Pixel coordinate grounding data:
* * * * * * *

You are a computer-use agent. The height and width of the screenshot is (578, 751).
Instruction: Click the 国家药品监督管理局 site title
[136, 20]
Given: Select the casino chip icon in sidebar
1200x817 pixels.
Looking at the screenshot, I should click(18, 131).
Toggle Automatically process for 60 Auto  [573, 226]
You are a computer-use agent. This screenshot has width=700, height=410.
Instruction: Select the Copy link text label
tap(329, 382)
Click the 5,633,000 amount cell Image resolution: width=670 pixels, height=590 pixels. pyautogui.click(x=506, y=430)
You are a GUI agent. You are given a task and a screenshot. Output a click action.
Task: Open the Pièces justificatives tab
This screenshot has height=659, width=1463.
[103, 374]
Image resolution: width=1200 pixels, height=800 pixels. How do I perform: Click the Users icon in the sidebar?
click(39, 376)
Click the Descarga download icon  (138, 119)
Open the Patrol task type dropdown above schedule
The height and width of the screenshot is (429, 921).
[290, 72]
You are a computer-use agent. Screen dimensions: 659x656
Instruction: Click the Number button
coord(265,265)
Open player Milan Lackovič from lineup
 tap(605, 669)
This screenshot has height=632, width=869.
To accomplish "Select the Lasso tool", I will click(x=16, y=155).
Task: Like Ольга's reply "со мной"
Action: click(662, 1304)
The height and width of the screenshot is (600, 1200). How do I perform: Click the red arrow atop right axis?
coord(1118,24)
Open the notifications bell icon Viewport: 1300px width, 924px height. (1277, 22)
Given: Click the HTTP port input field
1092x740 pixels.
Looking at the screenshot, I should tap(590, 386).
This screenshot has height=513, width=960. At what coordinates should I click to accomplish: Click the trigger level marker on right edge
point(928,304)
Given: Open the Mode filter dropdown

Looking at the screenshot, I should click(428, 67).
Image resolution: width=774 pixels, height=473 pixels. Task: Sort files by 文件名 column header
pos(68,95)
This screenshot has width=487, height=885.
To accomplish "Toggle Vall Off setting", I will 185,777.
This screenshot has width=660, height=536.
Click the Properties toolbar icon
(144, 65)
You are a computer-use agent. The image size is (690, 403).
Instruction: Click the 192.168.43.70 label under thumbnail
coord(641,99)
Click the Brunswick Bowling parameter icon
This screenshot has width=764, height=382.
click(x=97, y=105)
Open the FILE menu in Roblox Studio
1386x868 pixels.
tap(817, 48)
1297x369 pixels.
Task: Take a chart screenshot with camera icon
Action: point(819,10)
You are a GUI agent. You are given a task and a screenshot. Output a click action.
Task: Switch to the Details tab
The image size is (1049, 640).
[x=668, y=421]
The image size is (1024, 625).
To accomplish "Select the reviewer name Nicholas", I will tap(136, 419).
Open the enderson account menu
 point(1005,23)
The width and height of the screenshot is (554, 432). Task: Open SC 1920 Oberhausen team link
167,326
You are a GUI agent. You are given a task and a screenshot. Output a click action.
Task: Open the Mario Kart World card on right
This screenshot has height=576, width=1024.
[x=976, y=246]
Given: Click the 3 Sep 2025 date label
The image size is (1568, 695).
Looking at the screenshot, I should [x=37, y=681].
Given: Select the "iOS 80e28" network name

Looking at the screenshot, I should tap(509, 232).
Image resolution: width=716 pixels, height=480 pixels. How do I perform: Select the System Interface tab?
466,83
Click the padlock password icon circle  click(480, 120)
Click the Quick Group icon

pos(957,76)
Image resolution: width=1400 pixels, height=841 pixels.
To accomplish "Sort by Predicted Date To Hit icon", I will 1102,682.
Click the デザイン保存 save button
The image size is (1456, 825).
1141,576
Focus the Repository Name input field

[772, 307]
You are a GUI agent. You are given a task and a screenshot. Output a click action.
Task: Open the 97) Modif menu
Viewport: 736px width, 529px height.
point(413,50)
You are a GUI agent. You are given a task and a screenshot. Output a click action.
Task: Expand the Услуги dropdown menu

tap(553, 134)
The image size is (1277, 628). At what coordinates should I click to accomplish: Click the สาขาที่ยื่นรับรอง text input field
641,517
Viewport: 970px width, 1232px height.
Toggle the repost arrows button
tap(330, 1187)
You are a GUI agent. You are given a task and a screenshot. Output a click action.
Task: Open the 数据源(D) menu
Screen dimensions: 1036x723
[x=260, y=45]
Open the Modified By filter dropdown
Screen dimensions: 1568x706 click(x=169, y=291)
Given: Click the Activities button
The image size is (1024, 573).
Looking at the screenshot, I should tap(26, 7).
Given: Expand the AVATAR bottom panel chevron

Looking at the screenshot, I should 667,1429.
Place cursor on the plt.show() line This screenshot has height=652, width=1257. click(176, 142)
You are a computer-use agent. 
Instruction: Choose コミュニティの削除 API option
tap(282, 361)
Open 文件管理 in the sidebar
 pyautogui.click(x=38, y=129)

* * * * * * *

**Goal of the exercise**
Transcribe exactly, and only, the lines from the opening line of the records through the line containing "You are a computer-use agent. The image".

**Finished exercise**
You are a computer-use agent. The height and width of the screenshot is (578, 751).
Instruction: Click the 国家药品监督管理局 site title
[136, 20]
Given: Select the casino chip icon in sidebar
1200x817 pixels.
Looking at the screenshot, I should click(18, 131).
Toggle Automatically process for 60 Auto  [573, 226]
You are a computer-use agent. This screenshot has width=700, height=410.
Instruction: Select the Copy link text label
tap(329, 382)
Click the 5,633,000 amount cell Image resolution: width=670 pixels, height=590 pixels. pyautogui.click(x=506, y=430)
You are a GUI agent. You are given a task and a screenshot. Output a click action.
Task: Open the Pièces justificatives tab
This screenshot has height=659, width=1463.
[103, 374]
Image resolution: width=1200 pixels, height=800 pixels. How do I perform: Click the Users icon in the sidebar?
click(39, 376)
Click the Descarga download icon  (138, 119)
Open the Patrol task type dropdown above schedule
The height and width of the screenshot is (429, 921).
[290, 72]
You are a computer-use agent. Screen dimensions: 659x656
Instruction: Click the Number button
coord(265,265)
Open player Milan Lackovič from lineup
 tap(605, 669)
This screenshot has height=632, width=869.
To accomplish "Select the Lasso tool", I will click(x=16, y=155).
Task: Like Ольга's reply "со мной"
Action: click(662, 1304)
The height and width of the screenshot is (600, 1200). How do I perform: Click the red arrow atop right axis?
coord(1118,24)
Open the notifications bell icon Viewport: 1300px width, 924px height. (1277, 22)
Given: Click the HTTP port input field
1092x740 pixels.
Looking at the screenshot, I should tap(590, 386).
This screenshot has height=513, width=960. At what coordinates should I click to accomplish: Click the trigger level marker on right edge
point(928,304)
Given: Open the Mode filter dropdown

Looking at the screenshot, I should click(428, 67).
Image resolution: width=774 pixels, height=473 pixels. Task: Sort files by 文件名 column header
pos(68,95)
This screenshot has width=487, height=885.
To accomplish "Toggle Vall Off setting", I will 185,777.
This screenshot has width=660, height=536.
Click the Properties toolbar icon
(144, 65)
You are a computer-use agent. The image size is (690, 403).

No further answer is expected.